Attività riferite a lodevoli ed importanti iniziative soprattutto legate ad emergenze alimentari e di assistenza al terzo mondo. Ecco quindi la necessità giuridica di rigorose verifiche della corretta applicazione della moderna disciplina (oggi carente e lacunosa) onde salvaguardare la necessaria e rigorosa terzietà degli effettivi e finali beneficiari di iniziative di codesto tipo.
Esistono forme imprenditoriali e/o organizzative create appositamente al fine di perseguire specifiche finalità sociali operando, però, essendo esse imprese, all’interno di un mercato concorrenziale. Giuridicamente si rileva che, con “impresa sociale” si comprendono tutte quelle imprese private, anche le cooperative, che risultano avere un’attività di impresa economica stabile e un oggetto sociale specifico indirizzato alla produzione e/o scambio di beni e/o servizi di interesse generale e di utilità sociale.
Ecco allora evidenziarsi la distinzione giuridica del concetto di “imprenditoria” da quello di “finalità lucrativa”. Si riconoscono, generalmente, nel mondo, imprese con finalità diverse dal profitto, le quali producono servizi ad alto contenuto relazionale producendo così esternalità atte alla comunità in generale.
Si evidenziano per democraticità nell’organizzazione, coinvolgimento diretto di tutti i lavoratori nella gestione dell’impresa, acclaramento di valori importanti quali, pari opportunità, giustizia sociale riduzione al minimo delle diseguaglianze dei popoli anche di diversi paesi.
Nell’economia, si attua un commercio equo e solidale creando opportunità di autosviluppo sostenibile per quelle comunità escluse e svantaggiate oggi evidenziatesi con prepotenza nei paesi del nord Africa.
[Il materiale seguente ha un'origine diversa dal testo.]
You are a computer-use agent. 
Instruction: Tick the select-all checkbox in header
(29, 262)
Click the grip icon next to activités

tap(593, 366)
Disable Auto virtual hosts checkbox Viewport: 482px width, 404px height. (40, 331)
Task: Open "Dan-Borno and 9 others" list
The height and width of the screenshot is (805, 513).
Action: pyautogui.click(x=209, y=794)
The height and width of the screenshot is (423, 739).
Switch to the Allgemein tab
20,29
Il proseguimento di tale obiettivo avviene oltre che nell’immediatezza con organizzazioni specifiche atte al salvataggio e prima assistenza, con altre che perseguono l’obiettivo di rendere il più possibile ed autonomi gli abitanti di tali aree. Ciò accade con l’utilizzo di strumenti operativi quali la crescita di consapevolezza nei popoli, una precisa ed adeguata informazione, l’educazione e l’azione politica.
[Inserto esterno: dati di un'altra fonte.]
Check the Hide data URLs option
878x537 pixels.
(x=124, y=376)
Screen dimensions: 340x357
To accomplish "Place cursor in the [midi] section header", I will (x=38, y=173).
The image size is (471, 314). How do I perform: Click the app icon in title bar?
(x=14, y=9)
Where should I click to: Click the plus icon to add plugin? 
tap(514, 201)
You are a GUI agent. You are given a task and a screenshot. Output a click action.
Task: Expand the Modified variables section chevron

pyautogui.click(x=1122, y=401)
Esistono organizzazioni economiche, quali le centrali di commercio alternativo (ATOS, Alternative Trade Organizations), che hanno ad esempio un forte potere di coordinamento al livello di prodotti atti al consumo. La finanza etica si pone al centro della sua attività la “persona” e non il “capitale”, l’idea e non il patrimonio, una ed oculata remunerazione dell’investimento e non la spavalda speculazione.
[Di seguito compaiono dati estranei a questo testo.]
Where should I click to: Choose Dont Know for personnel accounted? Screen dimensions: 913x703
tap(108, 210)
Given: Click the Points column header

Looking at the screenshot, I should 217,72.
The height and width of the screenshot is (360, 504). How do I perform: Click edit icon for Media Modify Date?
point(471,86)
La finanza etica, tramite i suoi sportelli bancari garantisce il credito ai soggetti che hanno un progetto economicamente sostenibile e socialmente rilevante e quindi che NON otterrebbero finanziamenti dagli istituti bancari tradizionali perché sprovvisti di garanzie patrimoniali. La finanza etica coinvolge economia, politica, stabilità sociale perché riporta la finanza alla sua funzione originaria di garante del risparmio evitando impieghi puramente speculativi.
A livello sviluppo, cooperazione e solidarietà esistono le O.N.G., riconosciute in Italia dal 1979 con la legge n. 38 sulla cooperazione e quindi con la nuova legge di riforma n. 49 del 1987. Le 154 O.N.G. riconosciute si basano su finanziamenti pubblici, mentre il 90% delle restanti organizzazioni agiscono con volontari e forme di autofinanziamento: queste sono quelle oggi operanti, nel Mare Nostrum.